A breakthrough automatic speech recognition (ASR) model specifically designed for Nigerian Accented English, fine-tuned on Whisper Small architecture. This model is powered by Awarri Technologies and an initiative of the Federal Ministry of Communications, Innovation and Digital Economy to bridge the accent gap in speech recognition technology and promote digital inclusion for Nigerian English speakers.

Model Description

  • Model Name: NaijaEnglish-ASR-v1.0
  • Architecture: Whisper Small (244M parameters)
  • Language: Nigerian Accented English (en-NG)
  • License: [other]
  • Model Size: ~244M parameters

Quick Start

Installation

pip install torch torchaudio transformers librosa

Basic Usage

from transformers import pipeline
import librosa

# Initialize the ASR pipeline
asr = pipeline("automatic-speech-recognition", model="NCAIR1/NigerianAccentedEnglish")

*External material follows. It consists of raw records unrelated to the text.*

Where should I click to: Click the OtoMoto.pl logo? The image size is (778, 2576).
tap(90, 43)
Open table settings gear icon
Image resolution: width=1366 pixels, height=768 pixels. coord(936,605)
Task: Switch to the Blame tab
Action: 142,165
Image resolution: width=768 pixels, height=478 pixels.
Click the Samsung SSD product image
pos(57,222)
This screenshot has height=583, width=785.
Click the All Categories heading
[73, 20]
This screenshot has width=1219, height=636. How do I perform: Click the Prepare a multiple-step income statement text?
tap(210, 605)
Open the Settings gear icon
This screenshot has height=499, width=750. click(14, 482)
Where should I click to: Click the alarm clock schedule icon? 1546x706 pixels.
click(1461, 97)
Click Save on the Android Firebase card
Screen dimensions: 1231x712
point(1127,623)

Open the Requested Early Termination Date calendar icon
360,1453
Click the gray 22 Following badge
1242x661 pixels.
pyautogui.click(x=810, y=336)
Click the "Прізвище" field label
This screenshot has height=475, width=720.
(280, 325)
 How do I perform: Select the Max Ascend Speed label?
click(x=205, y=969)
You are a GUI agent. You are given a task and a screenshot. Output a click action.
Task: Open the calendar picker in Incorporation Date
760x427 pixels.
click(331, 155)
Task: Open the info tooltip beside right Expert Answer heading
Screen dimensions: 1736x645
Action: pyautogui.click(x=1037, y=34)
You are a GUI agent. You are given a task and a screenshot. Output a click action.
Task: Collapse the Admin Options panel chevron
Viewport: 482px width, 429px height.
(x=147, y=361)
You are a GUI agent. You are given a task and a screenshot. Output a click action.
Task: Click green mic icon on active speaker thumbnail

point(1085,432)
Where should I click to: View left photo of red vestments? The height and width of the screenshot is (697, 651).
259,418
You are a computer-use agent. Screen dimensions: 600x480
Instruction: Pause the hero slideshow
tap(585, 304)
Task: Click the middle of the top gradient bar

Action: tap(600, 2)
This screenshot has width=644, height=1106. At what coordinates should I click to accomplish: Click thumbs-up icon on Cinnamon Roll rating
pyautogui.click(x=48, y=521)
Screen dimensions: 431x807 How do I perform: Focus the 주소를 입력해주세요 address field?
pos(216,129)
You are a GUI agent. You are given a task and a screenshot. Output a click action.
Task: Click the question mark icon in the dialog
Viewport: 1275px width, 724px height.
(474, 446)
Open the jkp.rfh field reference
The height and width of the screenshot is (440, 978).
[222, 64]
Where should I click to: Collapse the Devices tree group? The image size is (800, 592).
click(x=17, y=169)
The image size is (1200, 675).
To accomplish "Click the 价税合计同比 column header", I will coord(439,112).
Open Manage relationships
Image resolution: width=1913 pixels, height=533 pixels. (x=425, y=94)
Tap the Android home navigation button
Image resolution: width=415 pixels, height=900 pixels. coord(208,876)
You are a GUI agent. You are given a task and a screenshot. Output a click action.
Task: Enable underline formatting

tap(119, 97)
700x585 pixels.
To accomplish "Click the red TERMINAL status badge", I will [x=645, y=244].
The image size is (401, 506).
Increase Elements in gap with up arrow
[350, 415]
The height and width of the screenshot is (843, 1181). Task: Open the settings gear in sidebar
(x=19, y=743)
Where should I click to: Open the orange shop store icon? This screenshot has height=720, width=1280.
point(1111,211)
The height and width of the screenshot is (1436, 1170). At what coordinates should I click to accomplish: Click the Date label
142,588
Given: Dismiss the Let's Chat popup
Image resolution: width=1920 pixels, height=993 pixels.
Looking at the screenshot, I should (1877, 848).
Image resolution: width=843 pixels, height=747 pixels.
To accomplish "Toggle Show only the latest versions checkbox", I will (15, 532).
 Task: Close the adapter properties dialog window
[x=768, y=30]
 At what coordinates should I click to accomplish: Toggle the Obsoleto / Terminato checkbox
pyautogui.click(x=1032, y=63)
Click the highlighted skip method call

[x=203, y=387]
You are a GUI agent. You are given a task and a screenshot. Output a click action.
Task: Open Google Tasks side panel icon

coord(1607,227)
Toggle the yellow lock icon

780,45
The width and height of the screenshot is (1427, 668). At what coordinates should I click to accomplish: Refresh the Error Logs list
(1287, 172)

# Load audio file (16kHz recommended)
audio, sr = librosa.load("your_nigerian_english_audio.wav", sr=16000)

# Transcribe
result = asr(audio)
print(result["text"])

Advanced Usage

from transformers import WhisperProcessor, WhisperForConditionalGeneration
import torch
import librosa

# Load model and processor
processor = WhisperProcessor.from_pretrained("NCAIR1/NigerianAccentedEnglish")
model = WhisperForConditionalGeneration.from_pretrained("NCAIR1/NigerianAccentedEnglish")

# Process audio
audio, sr = librosa.load("nigerian_english_audio.wav", sr=16000)
input_features = processor(audio, sampling_rate=sr, return_tensors="pt").input_features

# Generate transcription
with torch.no_grad():
    predicted_ids = model.generate(input_features)
    transcription = processor.batch_decode(predicted_ids, skip_special_tokens=True)
    
print(transcription[0])

Use Cases

✅ Perfect For

  • This model can be applied across multiple domains for Nigerian speakers, where English usage follows local accents and patterns.
  • Call Centers and Customer Service – Improve support operations by handling local English effectively.
  • Educational Technology – Enable better learning tools tailored for students.
  • Media and Broadcasting – Provide accurate transcription of audio and video content.
  • Government Services – Support public-facing applications that require reliable English language processing.
  • Accessibility Applications – Assist hearing-impaired users through accurate voice-to-text solutions.
  • Academic Research – Facilitate linguistic studies on English usage and variation.
  • Voice-Enabled Applications – Build applications that recognize and respond to local voices and accents.
  • Business Applications – Power enterprise solutions in English-speaking contexts.

❌ Not Recommended

  • Mass surveillance or unauthorized monitoring
  • High-stakes applications without human oversight
  • Applications that could perpetuate accent discrimination
  • Contexts where accent bias could cause harm

Key Features

🎯 Accent-Inclusive Design

  • Trained specifically on Nigerian English speech patterns
  • Recognizes regional variations across Nigeria's 6 geopolitical zones
  • Handles Nigerian expressions and linguistic patterns

🌍 Cultural Awareness

  • Understands Nigerian English conventions
  • Respects linguistic diversity within Nigerian English
  • Promotes inclusive speech recognition technology

⚡ High Performance

  • Significant improvement over general English models
  • Optimized for real-world Nigerian speech patterns

Limitations

  • Regional Variations: Some specific regional accents may vary in accuracy
  • Code-Switching: Reduced performance when mixing with local Nigerian languages
  • Audio Quality: Performance depends on clear audio input
  • Domain-Specific Content: May require fine-tuning for specialized fields
  • Non-Nigerian Accents: Optimized specifically for Nigerian English

Model Details

Technical Specifications

  • Architecture: Transformer-based (Whisper Small)
  • Parameters: 244M
  • Input: Audio waveform (16kHz recommended)
  • Output: Nigerian English text transcription
  • Context Length: 30 seconds maximum per inference

Training Details

  • Base Model: OpenAI Whisper Small
  • Training Duration: 120 hours
  • Data Collection Platform: Langeasy
  • Data Sources:
    • Langeasy platform recordings from speakers across Nigeria's 6 geopolitical zones
    • Publicly available Nigerian English datasets
  • Geographic Coverage: All 6 geopolitical zones of Nigeria
  • Accent Diversity: Multiple regional Nigerian English variations

Fine-tuning for Your Domain

Enhance performance for specific Nigerian English applications:

from transformers import WhisperForConditionalGeneration, Seq2SeqTrainer

# Load the Nigerian English base model
model = WhisperForConditionalGeneration.from_pretrained("NCAIR1/NigerianAccentedEnglish")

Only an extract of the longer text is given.